Verses 1-4 find Habakkuk wondering why God seems to indifferent to everything that is happening with His people. The perversion of justice, the vicious enemy camped at their gate and God’s seeming indifference to their cry for help. In essence, Habakkuk is wondering when God was going to send a revival upon his people.
God answers this question in verses 5-11 when he explains that he is in deed at work in the nations, but not in the way Habakkuk wanted or expected. It was God directing and empowering the Babylonians, a godless and terrible people, to bring chastisement on Judah. God was in fact very concerned with the injustice, abuse of power and rampant sin in Judah, but his solution was not what Habakkuk wanted. Boice comments: “It would be like crying out to God about the state of the visible church in America and hearing that God is going to destroy it by a Communist invasion.”

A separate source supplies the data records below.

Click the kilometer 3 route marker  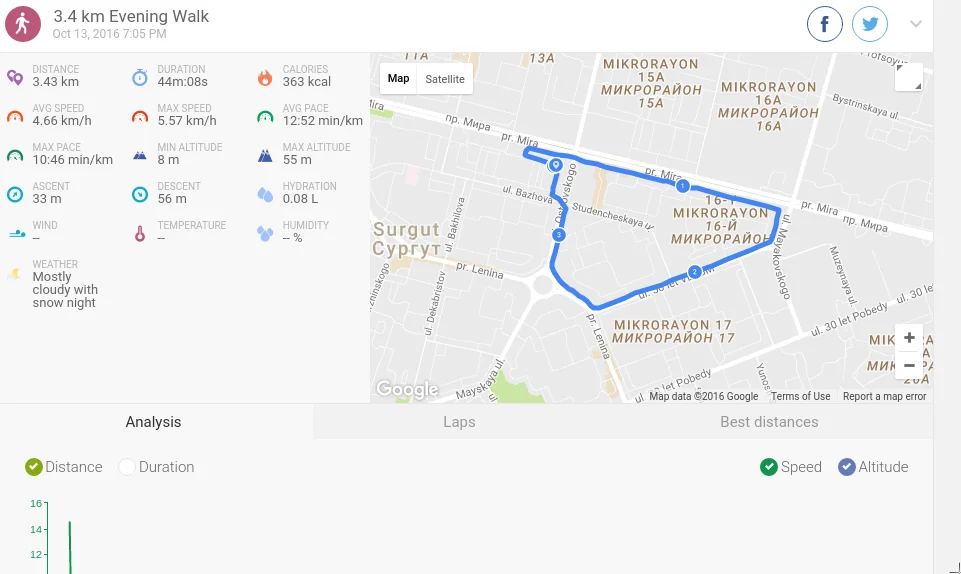point(558,235)
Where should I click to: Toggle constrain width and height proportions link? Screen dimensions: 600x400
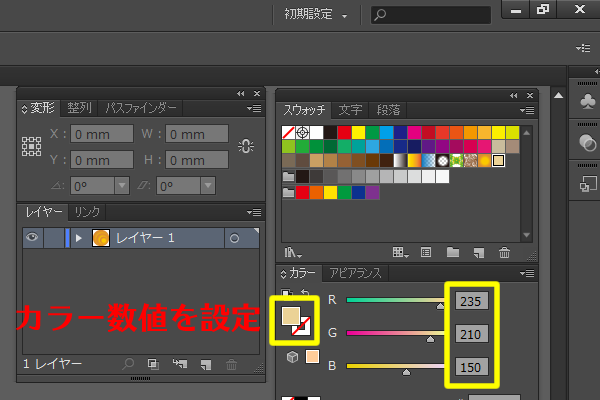(246, 146)
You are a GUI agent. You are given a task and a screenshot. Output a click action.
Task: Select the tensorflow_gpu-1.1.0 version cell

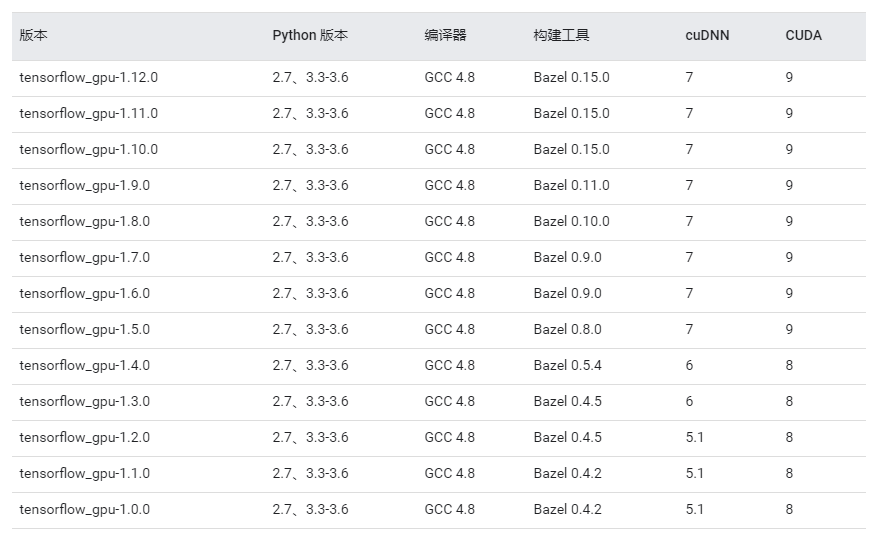(85, 473)
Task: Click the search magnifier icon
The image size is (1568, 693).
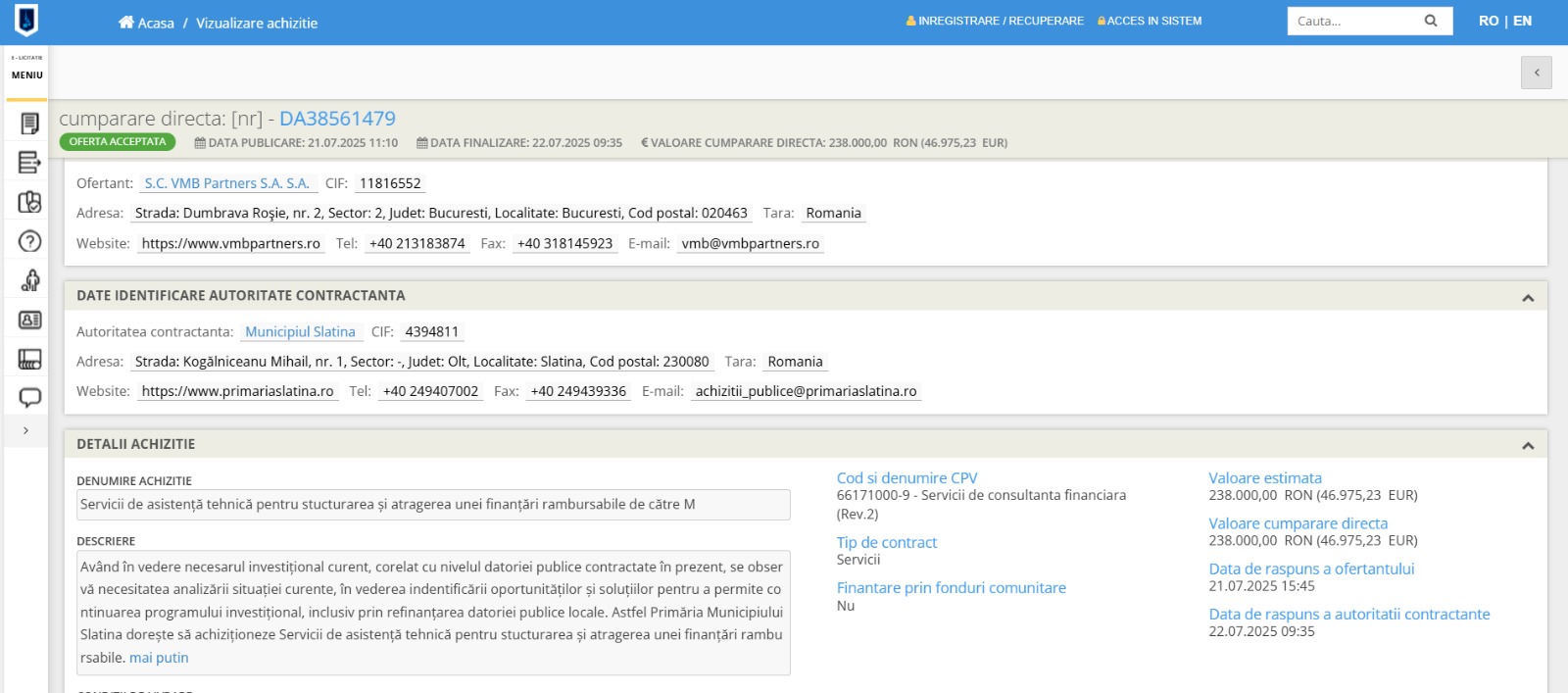Action: (x=1431, y=21)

This then leads Habakkuk to express his confusion: how can a holy God use a wicked nation to punish his chosen people? This question is the remainder of chapter 1 as Habakkuk first explores God’s holiness (verses 12-13), the helplessness of the people (verses 14-15) and the haughtiness of the enemy (verses 16-17).
There is a pause here as Habakkuk waits for God’s answer. This is an important little side-lesson for us in our attitude towards God. We often will ask God a question, expecting an immediate answer. But Habakkuk shows us that we must develop an attitude of patience when waiting for God. He is not our own personal valet that comes when we ring the bell. God is the cosmic King who works in his own ways and in his own time. Our attitude in prayer must reflect this.
God’s second answer to Habakkuk is a bit convoluted. Basically, His answer to Habakkuk that there is no inconsistency in God using Babylon to punish his people, because in the end Babylon’s own sins will be exposed and punished. God was not condoning or endorsing Babylon’s activities, but was instead using them for a time. After that time, Babylon itself will be brought down by God. In the end, God’s people must live by faith in him and his control of history; a control that is laid out for Habakkuk as God explains his future judgement on Babylon based on its sins (verses 6-20). Those sins are: greed, injustice, violence, seduction/perversion and idolatry.
The real lesson for us in this section comes from Habakkuk 2:4. This verses has been called the great text of the Bible. It explains the very heart of what it means to be a Christian. It is the key to understanding the Gospel and Christians life. And it is the key for remaining faithful to God in times when we don’t understand why things are happening and where God is in the midst of it. We must live by faith.
But what happens when fear gets in the way of living by faith? That is essentially the heart of Habakkuk chapter 3. There is a wonderful description of intense, bone-shattering fear in Habakkuk 3:16, a fear brought on by God’s description of Babylon’s invasion. We must all admit to feeling fear from time-to-time in life, but how to deal with that fear is the difficulty. Habakkuk’s response to fear is really key for all of us. Even in the midst of his fear, when nothing seemed to be right in life (Hab 3:17), we must rejoice in the God of our salvation, in the one who is our strength.
Boice writes: “What is it that makes this chapter (Habakkuk 3) so forceful? In my judgement it is the courageous way in which Habakkuk embraces all the calamities he can imagine and nevertheless triumphs over themin the knowledge and love of his Saviour.” (Boice; The Minor Prophets Vol. 2, Baker Books 1986, pg. 433)
- What was familiar from this passage of scripture? What was something I already knew?
- What was new from this piece of scripture? What was something that really stood out for me that I have never paid attention to before?
- Does Jesus appear in this passage of scripture?
- How does this passage apply to my life, here and now? Do I need to do anything about it?
- What prayer would I offer up to God after reading this piece of scripture?